> _Exercise_
Nothing but the pictures should go missing; return all the entries below exactly.

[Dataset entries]

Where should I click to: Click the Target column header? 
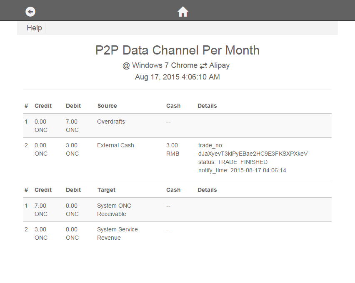[106, 190]
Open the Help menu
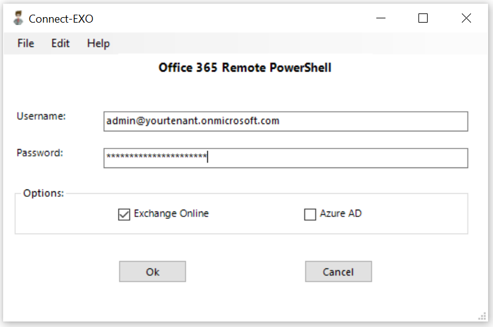The image size is (493, 327). pos(98,43)
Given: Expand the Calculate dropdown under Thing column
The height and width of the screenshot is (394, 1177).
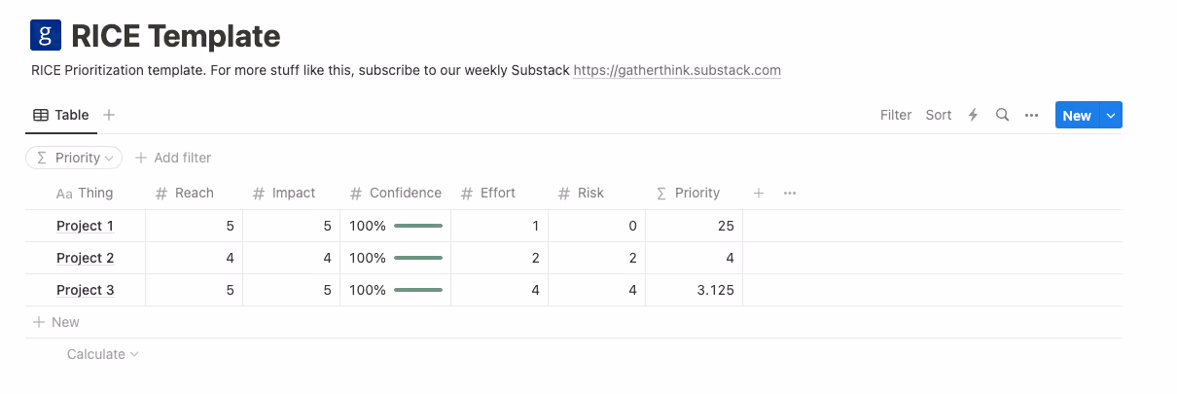Looking at the screenshot, I should [x=102, y=354].
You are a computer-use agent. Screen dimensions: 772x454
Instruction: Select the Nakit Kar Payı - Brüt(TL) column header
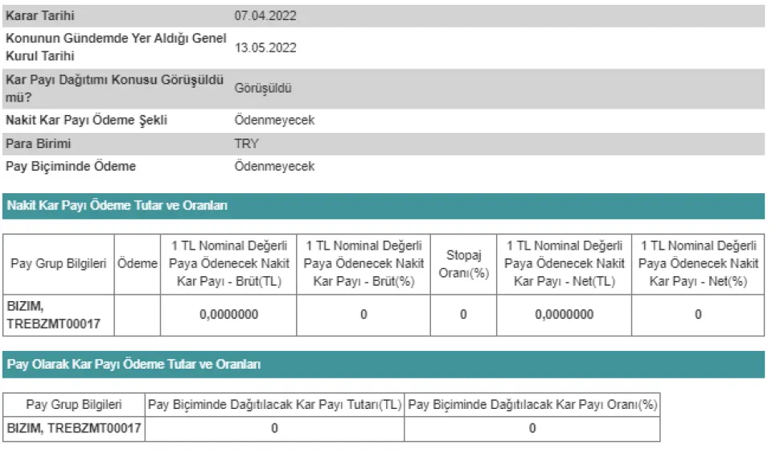coord(229,263)
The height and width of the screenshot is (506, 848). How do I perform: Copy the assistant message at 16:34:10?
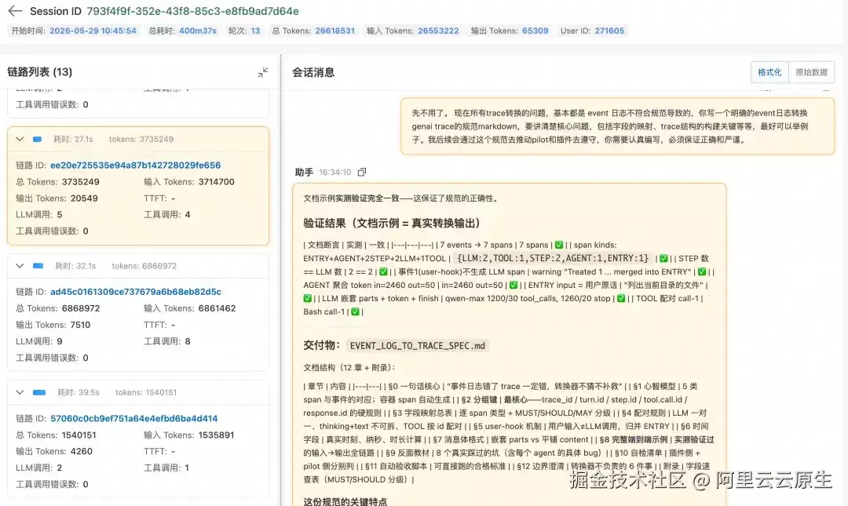coord(362,172)
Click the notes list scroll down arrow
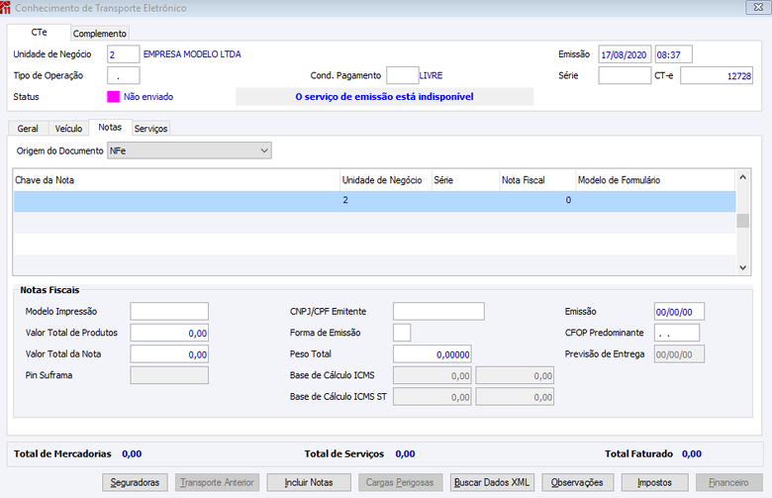The height and width of the screenshot is (498, 772). 743,267
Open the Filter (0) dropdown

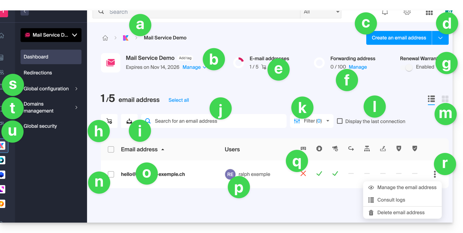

> _Solution to the exercise_
Where should I click to: Click the Target column header? 
[106, 190]
Open the Help menu
The image size is (493, 327). pos(98,43)
Given: Expand the Calculate dropdown under Thing column
The height and width of the screenshot is (394, 1177).
Looking at the screenshot, I should [x=102, y=354].
You are a computer-use agent. Screen dimensions: 772x454
Instruction: Select the Nakit Kar Payı - Brüt(TL) column header
coord(229,263)
The height and width of the screenshot is (506, 848). How do I perform: Copy the assistant message at 16:34:10?
coord(362,172)
Click the notes list scroll down arrow
The height and width of the screenshot is (498, 772). 743,267
Open the Filter (0) dropdown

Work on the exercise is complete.